**What the task asks:**
Every line that contains "color" must be located and copied from the data.

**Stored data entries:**
+++++

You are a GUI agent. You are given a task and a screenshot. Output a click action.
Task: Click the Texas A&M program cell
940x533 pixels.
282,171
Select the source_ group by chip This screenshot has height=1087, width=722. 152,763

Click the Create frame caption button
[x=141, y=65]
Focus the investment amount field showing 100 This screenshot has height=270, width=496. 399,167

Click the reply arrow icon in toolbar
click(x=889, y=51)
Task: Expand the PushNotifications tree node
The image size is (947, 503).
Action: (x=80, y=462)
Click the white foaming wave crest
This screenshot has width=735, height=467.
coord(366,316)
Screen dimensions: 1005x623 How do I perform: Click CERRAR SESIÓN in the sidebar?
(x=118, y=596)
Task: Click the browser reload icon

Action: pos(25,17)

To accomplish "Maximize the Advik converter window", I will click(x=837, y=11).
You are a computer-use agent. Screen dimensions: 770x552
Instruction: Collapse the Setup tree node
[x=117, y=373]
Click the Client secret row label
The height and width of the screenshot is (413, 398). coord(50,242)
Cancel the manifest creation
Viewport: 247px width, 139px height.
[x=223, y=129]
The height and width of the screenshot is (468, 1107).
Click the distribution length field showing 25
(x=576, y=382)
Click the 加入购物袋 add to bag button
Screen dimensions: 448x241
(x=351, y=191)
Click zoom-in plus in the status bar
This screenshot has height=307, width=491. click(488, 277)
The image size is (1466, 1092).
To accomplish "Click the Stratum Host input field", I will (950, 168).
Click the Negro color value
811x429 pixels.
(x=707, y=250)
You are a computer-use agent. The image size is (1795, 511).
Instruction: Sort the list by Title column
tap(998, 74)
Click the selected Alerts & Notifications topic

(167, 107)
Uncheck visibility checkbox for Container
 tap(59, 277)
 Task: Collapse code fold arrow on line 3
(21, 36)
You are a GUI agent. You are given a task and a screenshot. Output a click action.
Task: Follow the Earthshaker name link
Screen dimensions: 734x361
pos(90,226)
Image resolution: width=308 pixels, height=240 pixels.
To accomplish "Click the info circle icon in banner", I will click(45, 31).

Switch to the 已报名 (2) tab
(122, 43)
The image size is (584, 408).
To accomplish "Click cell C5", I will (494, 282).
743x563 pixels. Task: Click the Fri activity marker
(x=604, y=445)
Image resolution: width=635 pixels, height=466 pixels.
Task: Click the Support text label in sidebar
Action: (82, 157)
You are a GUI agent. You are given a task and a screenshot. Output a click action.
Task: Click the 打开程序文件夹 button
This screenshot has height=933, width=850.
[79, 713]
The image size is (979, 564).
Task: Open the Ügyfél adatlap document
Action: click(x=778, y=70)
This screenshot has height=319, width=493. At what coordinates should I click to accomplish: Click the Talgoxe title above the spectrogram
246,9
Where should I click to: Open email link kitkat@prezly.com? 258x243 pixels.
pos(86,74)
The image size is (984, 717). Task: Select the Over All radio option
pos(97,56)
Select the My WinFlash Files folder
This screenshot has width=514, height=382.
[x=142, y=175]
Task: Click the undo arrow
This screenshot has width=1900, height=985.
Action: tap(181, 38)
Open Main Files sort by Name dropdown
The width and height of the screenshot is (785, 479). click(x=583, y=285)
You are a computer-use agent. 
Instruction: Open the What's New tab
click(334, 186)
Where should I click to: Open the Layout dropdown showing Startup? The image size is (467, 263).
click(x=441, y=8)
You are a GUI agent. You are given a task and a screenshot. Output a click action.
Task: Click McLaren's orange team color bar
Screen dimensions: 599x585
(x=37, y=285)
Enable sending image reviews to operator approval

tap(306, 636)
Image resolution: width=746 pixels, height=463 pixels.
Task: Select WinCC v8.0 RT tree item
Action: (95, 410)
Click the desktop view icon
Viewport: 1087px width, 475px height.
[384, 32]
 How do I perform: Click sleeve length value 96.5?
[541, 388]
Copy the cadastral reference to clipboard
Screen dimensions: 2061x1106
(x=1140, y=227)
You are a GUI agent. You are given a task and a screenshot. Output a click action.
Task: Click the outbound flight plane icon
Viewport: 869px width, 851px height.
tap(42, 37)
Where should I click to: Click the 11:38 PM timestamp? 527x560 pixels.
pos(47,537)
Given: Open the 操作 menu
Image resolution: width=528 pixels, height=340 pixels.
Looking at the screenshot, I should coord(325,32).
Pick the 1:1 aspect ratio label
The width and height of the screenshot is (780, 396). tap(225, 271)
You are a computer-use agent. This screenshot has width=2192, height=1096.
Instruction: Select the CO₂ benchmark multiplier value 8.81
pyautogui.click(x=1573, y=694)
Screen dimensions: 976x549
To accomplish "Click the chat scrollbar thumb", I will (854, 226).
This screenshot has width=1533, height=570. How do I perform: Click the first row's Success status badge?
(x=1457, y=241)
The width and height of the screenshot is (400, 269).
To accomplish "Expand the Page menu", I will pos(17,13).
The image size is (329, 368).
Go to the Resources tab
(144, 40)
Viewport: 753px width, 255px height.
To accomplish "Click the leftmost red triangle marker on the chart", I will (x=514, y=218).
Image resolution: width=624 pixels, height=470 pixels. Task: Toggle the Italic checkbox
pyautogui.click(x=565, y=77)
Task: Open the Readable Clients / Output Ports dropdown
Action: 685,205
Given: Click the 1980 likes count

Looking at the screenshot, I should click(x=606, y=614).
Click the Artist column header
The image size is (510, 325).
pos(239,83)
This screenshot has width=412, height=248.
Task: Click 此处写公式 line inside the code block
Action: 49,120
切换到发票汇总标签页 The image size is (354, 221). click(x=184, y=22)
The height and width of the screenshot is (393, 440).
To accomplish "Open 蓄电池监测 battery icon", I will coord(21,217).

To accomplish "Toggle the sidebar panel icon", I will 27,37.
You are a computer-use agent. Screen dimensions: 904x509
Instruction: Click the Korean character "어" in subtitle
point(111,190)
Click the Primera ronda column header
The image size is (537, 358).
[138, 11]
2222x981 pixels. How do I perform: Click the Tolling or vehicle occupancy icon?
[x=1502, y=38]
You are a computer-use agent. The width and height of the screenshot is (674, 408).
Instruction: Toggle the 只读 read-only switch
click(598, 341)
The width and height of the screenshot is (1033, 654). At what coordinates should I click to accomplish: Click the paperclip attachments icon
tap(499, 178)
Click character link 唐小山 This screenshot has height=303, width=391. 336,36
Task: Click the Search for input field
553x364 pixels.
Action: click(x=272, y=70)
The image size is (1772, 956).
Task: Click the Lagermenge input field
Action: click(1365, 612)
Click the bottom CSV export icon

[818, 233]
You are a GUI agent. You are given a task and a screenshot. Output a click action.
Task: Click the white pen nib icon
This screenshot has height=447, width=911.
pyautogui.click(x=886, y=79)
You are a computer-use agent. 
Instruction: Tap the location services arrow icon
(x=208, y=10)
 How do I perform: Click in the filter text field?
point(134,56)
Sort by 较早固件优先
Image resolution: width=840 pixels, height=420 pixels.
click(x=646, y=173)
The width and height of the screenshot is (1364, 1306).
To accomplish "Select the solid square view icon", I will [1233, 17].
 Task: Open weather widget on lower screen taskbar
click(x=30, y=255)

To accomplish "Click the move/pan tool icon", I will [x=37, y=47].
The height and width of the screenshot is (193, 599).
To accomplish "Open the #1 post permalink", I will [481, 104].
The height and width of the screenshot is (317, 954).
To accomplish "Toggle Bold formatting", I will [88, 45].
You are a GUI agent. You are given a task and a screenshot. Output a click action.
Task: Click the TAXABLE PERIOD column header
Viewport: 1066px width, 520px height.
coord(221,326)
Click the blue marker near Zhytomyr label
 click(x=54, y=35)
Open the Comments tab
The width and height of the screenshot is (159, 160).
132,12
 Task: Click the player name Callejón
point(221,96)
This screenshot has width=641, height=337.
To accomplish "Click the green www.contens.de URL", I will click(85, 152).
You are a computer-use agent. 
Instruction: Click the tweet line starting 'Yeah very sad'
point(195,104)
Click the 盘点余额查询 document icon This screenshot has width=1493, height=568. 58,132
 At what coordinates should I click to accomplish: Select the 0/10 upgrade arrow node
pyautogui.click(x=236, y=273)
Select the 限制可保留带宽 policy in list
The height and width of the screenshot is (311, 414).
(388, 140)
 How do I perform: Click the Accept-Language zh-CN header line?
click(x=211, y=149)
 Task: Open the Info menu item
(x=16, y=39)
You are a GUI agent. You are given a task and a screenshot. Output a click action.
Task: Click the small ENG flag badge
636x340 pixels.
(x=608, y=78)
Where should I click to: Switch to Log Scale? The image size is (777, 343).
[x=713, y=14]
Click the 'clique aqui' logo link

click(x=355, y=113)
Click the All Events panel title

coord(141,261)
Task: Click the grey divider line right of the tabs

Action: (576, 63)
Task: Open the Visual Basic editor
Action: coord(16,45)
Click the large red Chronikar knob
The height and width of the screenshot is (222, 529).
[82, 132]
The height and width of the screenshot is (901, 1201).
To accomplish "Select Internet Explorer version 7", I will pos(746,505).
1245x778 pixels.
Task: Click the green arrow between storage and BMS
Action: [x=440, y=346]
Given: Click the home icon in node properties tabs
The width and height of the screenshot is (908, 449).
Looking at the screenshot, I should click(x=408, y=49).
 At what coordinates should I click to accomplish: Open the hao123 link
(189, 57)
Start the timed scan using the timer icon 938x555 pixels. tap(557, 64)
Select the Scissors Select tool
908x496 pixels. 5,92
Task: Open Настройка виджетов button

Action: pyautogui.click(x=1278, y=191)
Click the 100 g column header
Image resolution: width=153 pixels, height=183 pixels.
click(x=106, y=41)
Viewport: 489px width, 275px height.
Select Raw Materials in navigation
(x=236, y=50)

+++++

**Written answer:**
Click the Negro color value
Task: Click McLaren's orange team color bar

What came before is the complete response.